Readymade up, par Griet Byl (MM)

Dimanche 24 Mars 2024

Readymade up, par Griet Byl (MM)

« L'artiste de renom Damien Hirst antidate ses créations. Le Britannique a situé trois œuvres créées en 2017 dans les années 1990, époque de son apogée », lisait-on il y a quelques jours dans The Guardian.
 
Hirst n’est pas le premier artiste dans l’histoire de l’art à antidater ses créations, d’autres comme Theo Van Doesburg et Ernst Ludwig Kirchner l'ont précédé afin de pouvoir se qualifier de précurseurs de tel ou tel courant. 
 
Hirst lui-même avait d’ailleurs déjà été assez créatif avec la notion de temps, lors de son incroyable exposition à Venise en 2017, "Treasures from the Wreck of the Unbelievable". A cette occasion, l’artiste (et ses collaborateurs) avaient rassemblé un trésor et des vestiges issus du naufrage d'un vaisseau romain appartenant à un collectionneur de l'époque antique dans une mise en scène tout aussi fascinante que fake, où passé et présent se fondaient harmonieusement.
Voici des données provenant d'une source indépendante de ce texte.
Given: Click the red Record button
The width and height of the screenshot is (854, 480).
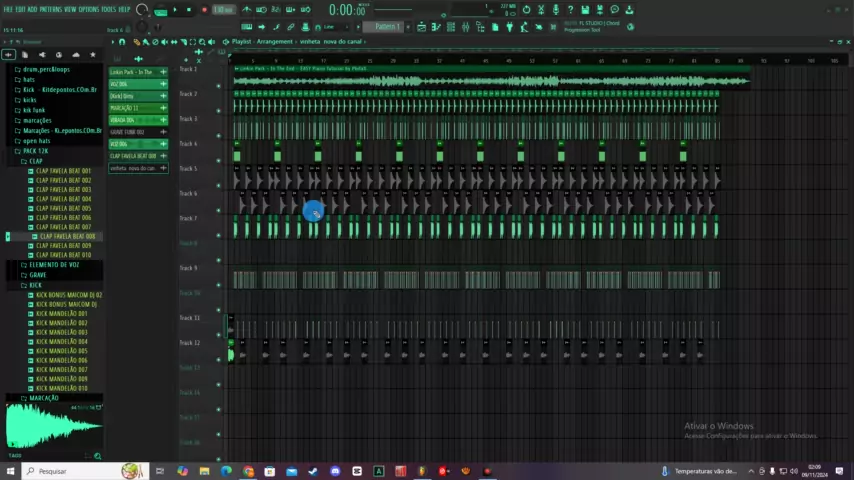Looking at the screenshot, I should (204, 10).
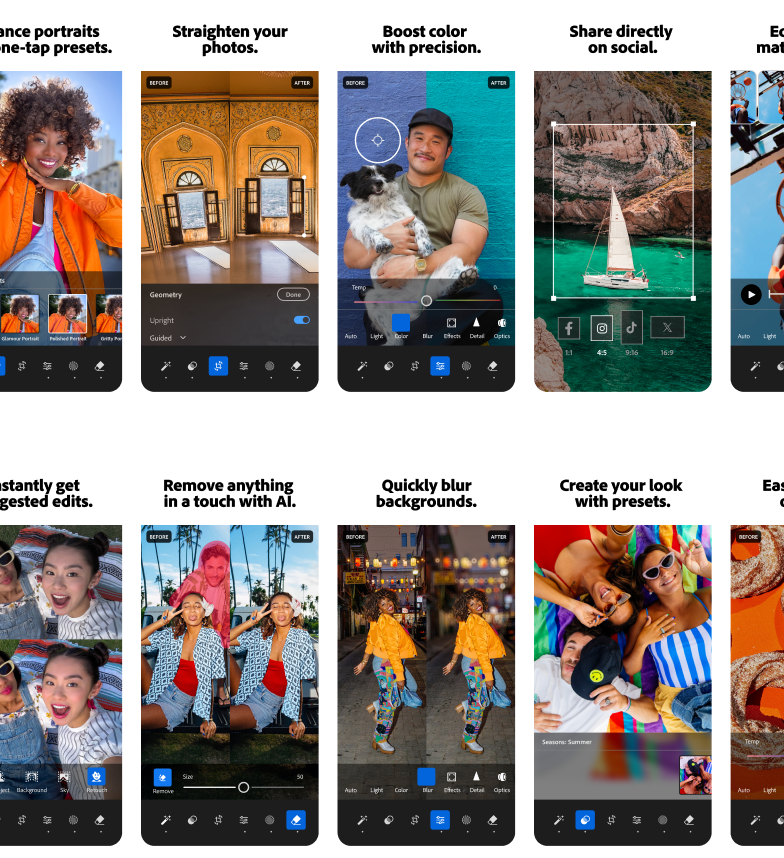Select the X 16:9 crop icon
This screenshot has width=784, height=858.
point(667,327)
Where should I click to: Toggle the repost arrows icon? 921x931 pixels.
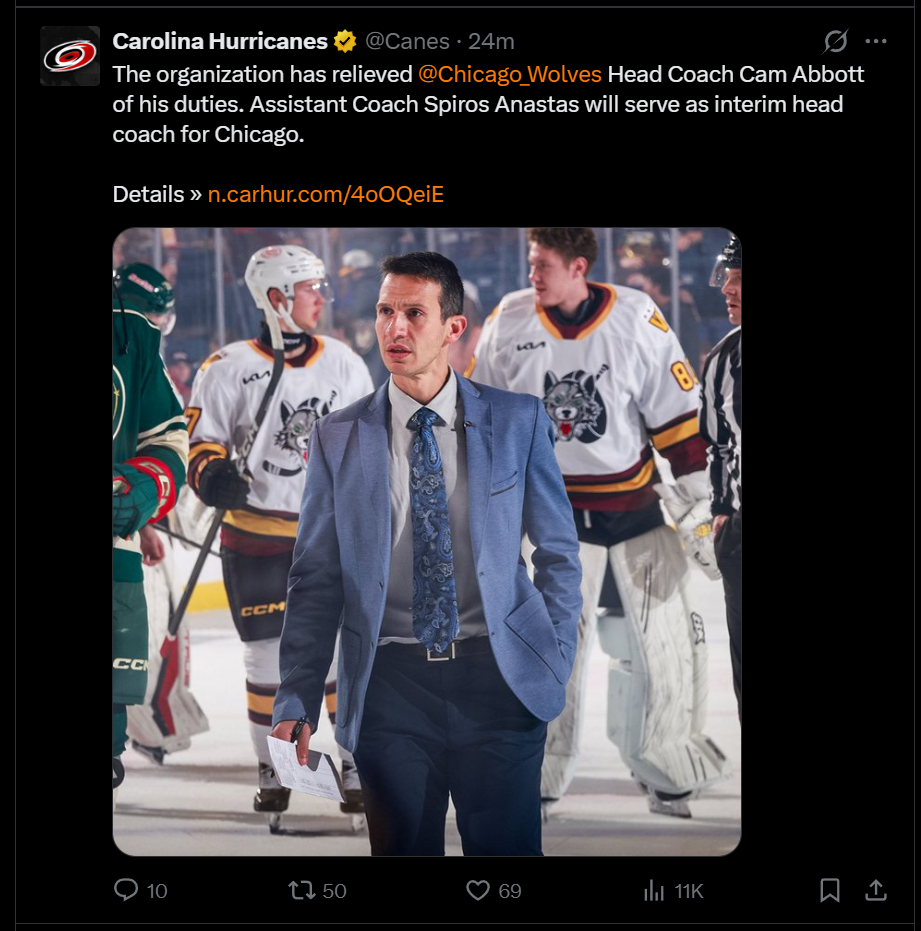(x=301, y=890)
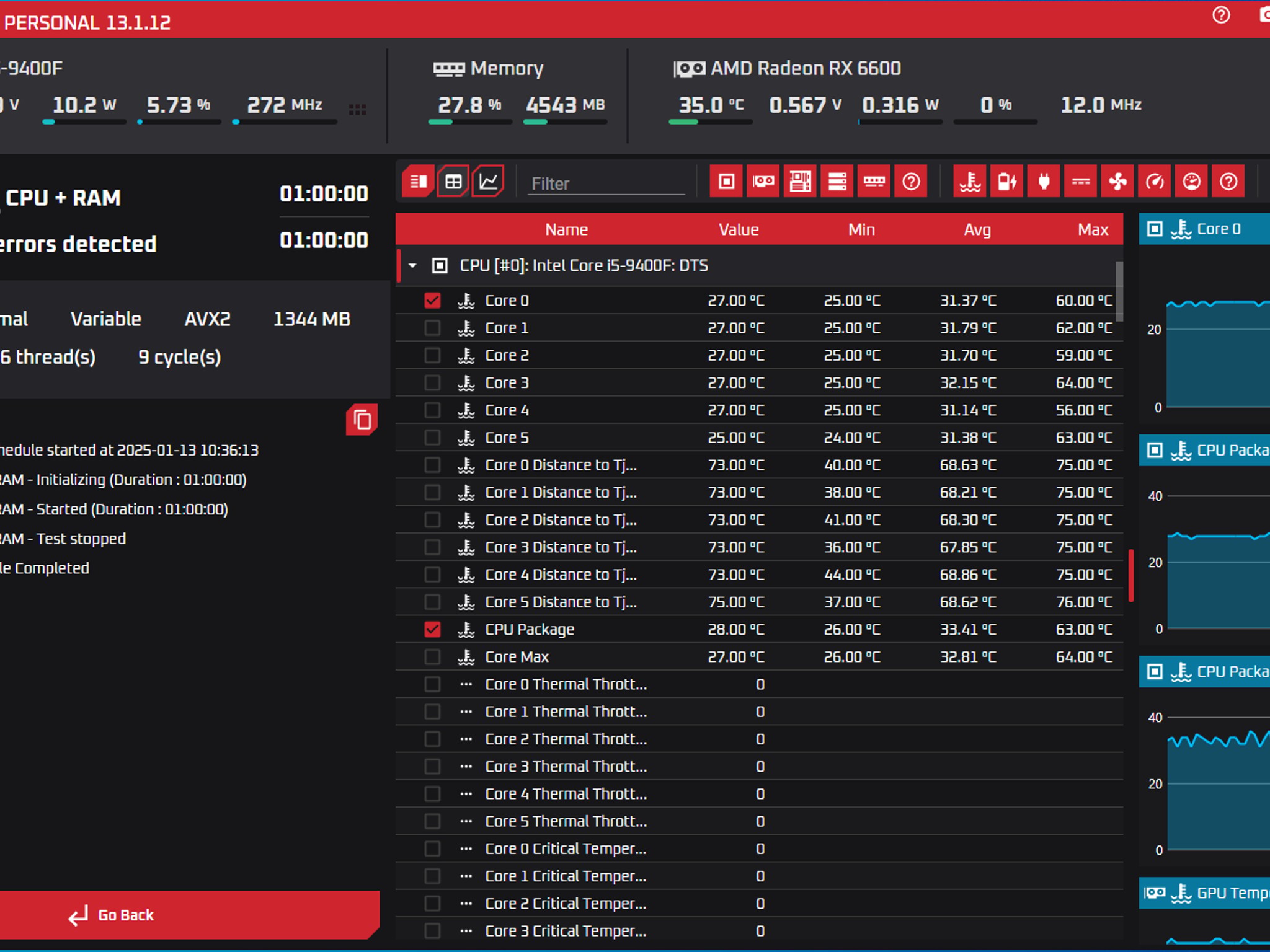Viewport: 1270px width, 952px height.
Task: Click the Go Back button
Action: click(189, 915)
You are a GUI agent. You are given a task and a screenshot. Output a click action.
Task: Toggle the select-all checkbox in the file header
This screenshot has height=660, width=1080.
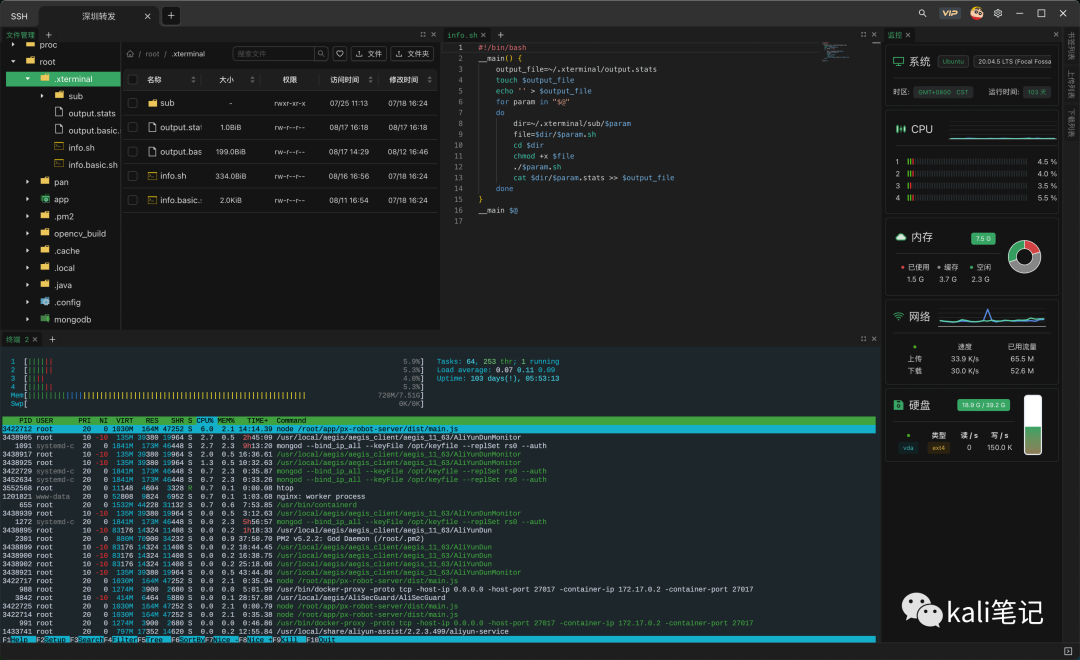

Le visiteur était d'ailleurs accueilli avec cette mention : "Somewhere between lies et truth lies the truth".
 
Sept ans plus tard, il se joue à nouveau de notre perception chronologique et explique son geste : bien que les œuvres en question aient été produites récemment, il les avait "imaginées" dès 1999, c’est-à-dire la période au cours de laquelle où il a créé ses premiers animaux conservés dans du formol, qui lui ont valu le prestigieux prix Turner. 
 
Histoire de devancer les critiques, ses avocats ont déjà préparé une explication astucieuse : « La datation des œuvres d'art, et en particulier des œuvres d'art conceptuel, n'est régie par aucune norme industrielle. Les artistes ont parfaitement le droit d'être (et sont souvent) incohérents dans la datation de leurs œuvres. » Ils ajoutent que Hirst affirme depuis des années que ce qui compte dans l'art conceptuel, ce n'est pas la production physique ou le remplacement éventuel de pièces, mais plutôt l'intention et l'idée qui se cachent derrière l'œuvre d'art. 
 
A vous de décider s'il s'agit d'une manœuvre commerciale intelligemment conçue par une star sur le retour ou pas. Ce qui est sûr, c’est qu’en tant que dispositif de RP dans notre monde virtualisé à l’excès, l'affaire peut servir d’exemple à tout professionnel à la recherche de buzz assuré. De plus, l’histoire joue habilement sur tous les registres du reputation management et de la communication de crise. Elle pourrait même faire mouche dans les festivals qui récompensent le ROI et l’effectiveness, en raison de l'impact sur le chiffre d'affaires de l'artiste, qui est déjà l'un des mieux payés au monde. Ce qui, soit dit en passant, n'enlèverait rien à la valeur de l'œuvre en tant que création ou boutade sur les codes de l'art.
 
À cet égard, Marcel Duchamp était bien sûr bien en avance sur Hirst avec ses expériences badines autour du readymade, mais l'histoire de Hirst ne pourrait être issue de notre temps, cette époque où toute vérité semble ouverte à interprétation ou révision. Où l'on doit apprendre à jongler avec la désinformation et les hallucinations de l'IA. A tenir pied face à l'impact des théories du complot et la démocratie chancelante. A s’affirmer contre la raison technologique et l'empathie humaine. Et à trouver une nouvelle définition à des concepts tels que la créativité et la pertinence.
 
C'est peut-être aussi le moment où l'art et l'histoire, tout comme les principes de base de l'éthique, de la communication et de l'information, devraient être plus que jamais à l'ordre du jour des écoles, des familles et des employeurs. On ne peut quand même pas laisser ChatGPT faire tout ?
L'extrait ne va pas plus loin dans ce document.